Abstract

A study of autopsy kidney material from six long-term diabetics and four controls was performed in order to elucidate the mechanism of the glomerular enlargement in long-term diabetics. The volume and the severity of the glomerular lesions were measured in each of a number of randomly selected, open glomeruli. The relative amount of solid material was taken as an expression of the severity of the glomerular lesion. In the long-term diabetics the volume of open glomeruli was almost doubled compared to that of controls and in the individual subject the enlargement was found to be inversely related to the relative amount of solid material in the glomeruli. This indicates that the enlargement of open glomeruli in long-term diabetics is due to a compensatory hypertrophy rather than to the excessive deposition of basement membrane material. The number of nuclei per open glomerulus was increased in long-term diabetics, but nuclear size was unchanged.

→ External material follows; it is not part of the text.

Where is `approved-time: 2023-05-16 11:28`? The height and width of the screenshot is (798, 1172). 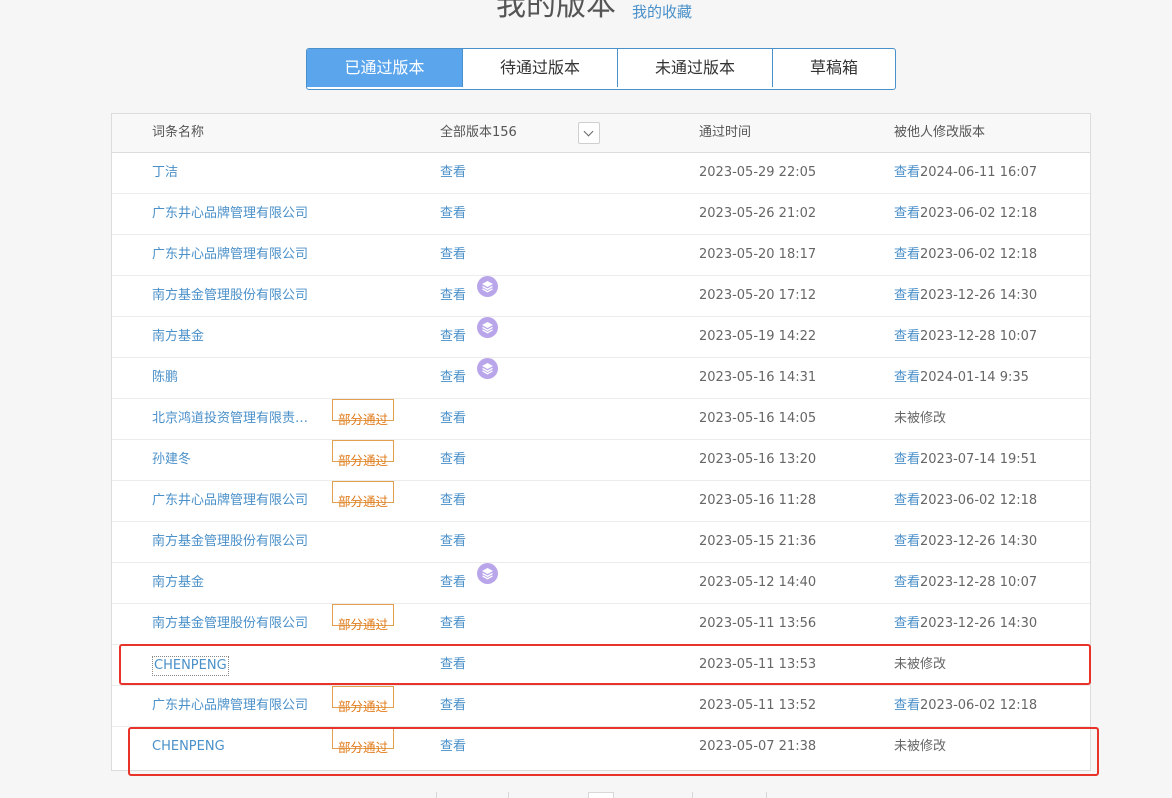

Most of the long-term diabetics had a large number of occluded glomeruli and the individual, relative number of such glomeruli correlated closely both with the duration of diabetes above 15 years and the concentration of creatinine in serum. It is concluded that the destruction of glomeruli due to diabetic microangiopathy is compensated for some years by hypertrophy of the least affected glomeruli. This compensatory hypertrophy of glomeruli might well account for the preservation of renal funtion in long-term diabetics for a number of years despite the progressive basement membrane lesions of diabetic microangiopathy.